__TASK PROMPT__
What is needed is each line of the data below that holds the string "Focus".

[Collected data]
.....
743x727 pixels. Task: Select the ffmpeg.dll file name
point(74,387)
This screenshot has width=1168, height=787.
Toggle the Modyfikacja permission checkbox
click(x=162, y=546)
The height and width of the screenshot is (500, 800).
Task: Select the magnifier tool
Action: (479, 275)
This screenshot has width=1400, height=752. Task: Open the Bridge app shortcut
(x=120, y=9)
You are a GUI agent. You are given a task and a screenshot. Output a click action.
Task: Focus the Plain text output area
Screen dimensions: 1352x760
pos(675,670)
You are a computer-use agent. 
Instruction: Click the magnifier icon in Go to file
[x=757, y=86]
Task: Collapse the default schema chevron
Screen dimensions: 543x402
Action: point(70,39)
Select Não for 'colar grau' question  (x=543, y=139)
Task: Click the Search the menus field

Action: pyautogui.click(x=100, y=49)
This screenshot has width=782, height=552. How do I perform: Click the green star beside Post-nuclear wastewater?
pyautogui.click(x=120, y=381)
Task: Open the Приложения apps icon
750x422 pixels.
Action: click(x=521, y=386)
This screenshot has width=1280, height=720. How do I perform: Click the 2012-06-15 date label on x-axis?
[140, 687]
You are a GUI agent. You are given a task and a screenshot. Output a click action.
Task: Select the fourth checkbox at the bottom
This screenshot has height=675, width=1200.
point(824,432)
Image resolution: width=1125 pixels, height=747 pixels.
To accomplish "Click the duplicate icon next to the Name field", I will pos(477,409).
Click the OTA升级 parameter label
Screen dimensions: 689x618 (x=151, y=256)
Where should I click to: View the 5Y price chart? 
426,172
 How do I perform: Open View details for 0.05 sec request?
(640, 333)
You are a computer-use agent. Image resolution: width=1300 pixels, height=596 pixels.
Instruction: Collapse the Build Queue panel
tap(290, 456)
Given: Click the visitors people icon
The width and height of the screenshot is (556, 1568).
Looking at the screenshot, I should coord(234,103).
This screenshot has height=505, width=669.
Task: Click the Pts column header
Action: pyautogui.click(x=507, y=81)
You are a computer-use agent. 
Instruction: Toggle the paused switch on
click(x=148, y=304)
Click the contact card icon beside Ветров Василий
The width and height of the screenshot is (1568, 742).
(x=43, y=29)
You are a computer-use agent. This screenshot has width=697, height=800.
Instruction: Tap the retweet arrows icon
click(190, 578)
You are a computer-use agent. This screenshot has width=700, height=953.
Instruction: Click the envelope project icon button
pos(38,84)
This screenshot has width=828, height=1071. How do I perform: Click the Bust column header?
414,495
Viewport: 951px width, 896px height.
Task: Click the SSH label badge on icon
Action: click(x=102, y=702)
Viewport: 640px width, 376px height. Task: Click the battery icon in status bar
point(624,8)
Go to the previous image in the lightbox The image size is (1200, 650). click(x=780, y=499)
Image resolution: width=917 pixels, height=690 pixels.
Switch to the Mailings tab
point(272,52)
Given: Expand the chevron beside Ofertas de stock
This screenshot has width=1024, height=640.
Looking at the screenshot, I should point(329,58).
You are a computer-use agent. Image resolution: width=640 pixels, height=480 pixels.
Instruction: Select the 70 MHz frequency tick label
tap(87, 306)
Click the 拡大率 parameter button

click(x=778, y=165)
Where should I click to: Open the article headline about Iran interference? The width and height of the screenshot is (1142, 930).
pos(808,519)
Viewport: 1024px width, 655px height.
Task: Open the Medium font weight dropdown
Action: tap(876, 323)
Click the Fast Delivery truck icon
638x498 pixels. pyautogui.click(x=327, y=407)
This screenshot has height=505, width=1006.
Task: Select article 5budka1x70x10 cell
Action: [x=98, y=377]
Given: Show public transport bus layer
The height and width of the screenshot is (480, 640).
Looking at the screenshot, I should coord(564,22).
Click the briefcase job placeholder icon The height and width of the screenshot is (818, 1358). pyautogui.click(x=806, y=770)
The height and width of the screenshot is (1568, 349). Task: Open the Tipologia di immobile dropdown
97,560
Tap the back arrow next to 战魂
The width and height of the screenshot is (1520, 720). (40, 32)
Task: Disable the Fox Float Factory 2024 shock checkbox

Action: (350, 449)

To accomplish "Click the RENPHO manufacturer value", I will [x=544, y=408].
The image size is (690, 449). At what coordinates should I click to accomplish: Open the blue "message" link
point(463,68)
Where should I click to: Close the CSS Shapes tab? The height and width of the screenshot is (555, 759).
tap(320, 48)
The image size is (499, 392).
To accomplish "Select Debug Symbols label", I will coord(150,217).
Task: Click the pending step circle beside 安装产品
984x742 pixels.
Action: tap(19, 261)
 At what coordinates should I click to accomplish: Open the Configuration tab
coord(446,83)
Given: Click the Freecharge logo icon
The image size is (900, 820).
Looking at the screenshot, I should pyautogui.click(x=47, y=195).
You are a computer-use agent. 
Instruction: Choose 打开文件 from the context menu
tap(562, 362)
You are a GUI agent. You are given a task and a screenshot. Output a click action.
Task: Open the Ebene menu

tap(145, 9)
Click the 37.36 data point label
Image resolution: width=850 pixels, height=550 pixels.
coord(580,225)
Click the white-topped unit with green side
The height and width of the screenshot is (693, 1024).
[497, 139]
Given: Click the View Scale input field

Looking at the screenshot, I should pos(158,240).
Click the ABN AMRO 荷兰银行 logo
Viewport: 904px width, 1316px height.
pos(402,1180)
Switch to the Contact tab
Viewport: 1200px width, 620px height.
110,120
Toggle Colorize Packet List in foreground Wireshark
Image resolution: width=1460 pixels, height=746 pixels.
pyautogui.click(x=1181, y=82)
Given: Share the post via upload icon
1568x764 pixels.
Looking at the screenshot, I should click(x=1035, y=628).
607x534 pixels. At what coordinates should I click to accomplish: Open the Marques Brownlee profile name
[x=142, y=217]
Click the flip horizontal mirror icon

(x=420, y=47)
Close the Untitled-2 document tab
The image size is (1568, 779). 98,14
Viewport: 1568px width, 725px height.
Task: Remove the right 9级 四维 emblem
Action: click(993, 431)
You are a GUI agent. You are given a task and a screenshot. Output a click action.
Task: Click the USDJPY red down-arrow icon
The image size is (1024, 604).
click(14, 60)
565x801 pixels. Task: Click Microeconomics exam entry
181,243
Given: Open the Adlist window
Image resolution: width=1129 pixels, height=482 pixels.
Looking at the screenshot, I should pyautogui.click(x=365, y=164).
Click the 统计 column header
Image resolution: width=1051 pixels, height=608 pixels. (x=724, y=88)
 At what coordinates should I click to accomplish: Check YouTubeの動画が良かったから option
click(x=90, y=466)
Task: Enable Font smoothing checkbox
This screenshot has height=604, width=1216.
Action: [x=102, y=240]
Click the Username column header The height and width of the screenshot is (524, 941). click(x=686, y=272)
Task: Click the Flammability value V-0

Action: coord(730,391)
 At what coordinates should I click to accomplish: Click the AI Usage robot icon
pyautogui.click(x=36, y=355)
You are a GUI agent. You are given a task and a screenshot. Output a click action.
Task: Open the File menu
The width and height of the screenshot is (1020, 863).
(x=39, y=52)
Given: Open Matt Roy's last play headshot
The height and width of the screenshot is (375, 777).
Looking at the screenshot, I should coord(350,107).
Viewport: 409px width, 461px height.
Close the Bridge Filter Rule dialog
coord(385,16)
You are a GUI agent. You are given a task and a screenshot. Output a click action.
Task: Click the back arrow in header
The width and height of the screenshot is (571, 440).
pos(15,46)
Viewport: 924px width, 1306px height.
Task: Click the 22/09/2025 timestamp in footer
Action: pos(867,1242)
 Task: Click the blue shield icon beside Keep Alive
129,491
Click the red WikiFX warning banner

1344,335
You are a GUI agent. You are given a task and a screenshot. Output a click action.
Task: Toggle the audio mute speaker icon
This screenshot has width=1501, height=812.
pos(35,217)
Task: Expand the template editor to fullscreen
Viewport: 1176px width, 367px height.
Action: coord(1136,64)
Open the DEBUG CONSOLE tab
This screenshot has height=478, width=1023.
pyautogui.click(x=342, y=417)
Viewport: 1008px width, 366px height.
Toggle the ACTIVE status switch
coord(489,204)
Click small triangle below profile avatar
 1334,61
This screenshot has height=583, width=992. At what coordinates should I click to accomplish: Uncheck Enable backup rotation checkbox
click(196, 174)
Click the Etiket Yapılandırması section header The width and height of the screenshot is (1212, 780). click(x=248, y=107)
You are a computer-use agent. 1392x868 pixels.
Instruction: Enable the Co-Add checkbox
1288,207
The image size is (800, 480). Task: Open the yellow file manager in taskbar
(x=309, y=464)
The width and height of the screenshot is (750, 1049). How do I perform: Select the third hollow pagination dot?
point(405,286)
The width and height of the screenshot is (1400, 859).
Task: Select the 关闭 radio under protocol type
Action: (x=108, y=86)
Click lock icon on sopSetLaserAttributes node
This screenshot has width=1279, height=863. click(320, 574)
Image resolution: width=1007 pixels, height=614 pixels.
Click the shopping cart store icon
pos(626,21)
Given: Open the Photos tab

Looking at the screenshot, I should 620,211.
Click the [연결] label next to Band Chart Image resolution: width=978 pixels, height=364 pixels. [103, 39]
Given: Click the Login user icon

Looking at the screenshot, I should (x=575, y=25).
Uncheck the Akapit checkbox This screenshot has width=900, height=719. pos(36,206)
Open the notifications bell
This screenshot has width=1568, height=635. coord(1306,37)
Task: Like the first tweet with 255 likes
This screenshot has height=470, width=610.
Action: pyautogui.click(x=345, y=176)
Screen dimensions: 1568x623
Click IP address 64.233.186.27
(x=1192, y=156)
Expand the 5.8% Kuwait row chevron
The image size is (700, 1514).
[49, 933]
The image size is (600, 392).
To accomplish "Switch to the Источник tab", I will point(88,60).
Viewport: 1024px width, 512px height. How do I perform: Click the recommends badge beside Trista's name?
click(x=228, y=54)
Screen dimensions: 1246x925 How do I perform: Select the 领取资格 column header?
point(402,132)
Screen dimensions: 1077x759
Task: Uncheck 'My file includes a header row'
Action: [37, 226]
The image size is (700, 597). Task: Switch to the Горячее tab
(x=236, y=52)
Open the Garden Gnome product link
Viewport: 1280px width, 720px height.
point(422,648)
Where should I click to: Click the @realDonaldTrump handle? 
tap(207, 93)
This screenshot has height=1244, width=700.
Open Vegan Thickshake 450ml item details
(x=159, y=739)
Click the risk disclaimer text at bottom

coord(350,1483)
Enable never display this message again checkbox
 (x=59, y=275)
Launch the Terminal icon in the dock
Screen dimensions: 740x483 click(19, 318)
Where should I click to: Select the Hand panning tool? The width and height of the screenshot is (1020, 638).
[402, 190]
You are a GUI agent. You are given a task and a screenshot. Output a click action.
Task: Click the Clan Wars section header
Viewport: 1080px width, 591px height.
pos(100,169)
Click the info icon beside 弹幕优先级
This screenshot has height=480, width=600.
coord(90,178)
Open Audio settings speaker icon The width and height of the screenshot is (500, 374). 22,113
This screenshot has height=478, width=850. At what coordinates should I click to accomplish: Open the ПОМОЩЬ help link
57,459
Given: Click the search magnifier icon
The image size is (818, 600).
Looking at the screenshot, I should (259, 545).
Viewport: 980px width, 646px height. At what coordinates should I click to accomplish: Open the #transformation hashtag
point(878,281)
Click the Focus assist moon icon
.....
__SOLUTION TO THE EXERCISE__
Task: Focus the Plain text output area
Click the Focus assist moon icon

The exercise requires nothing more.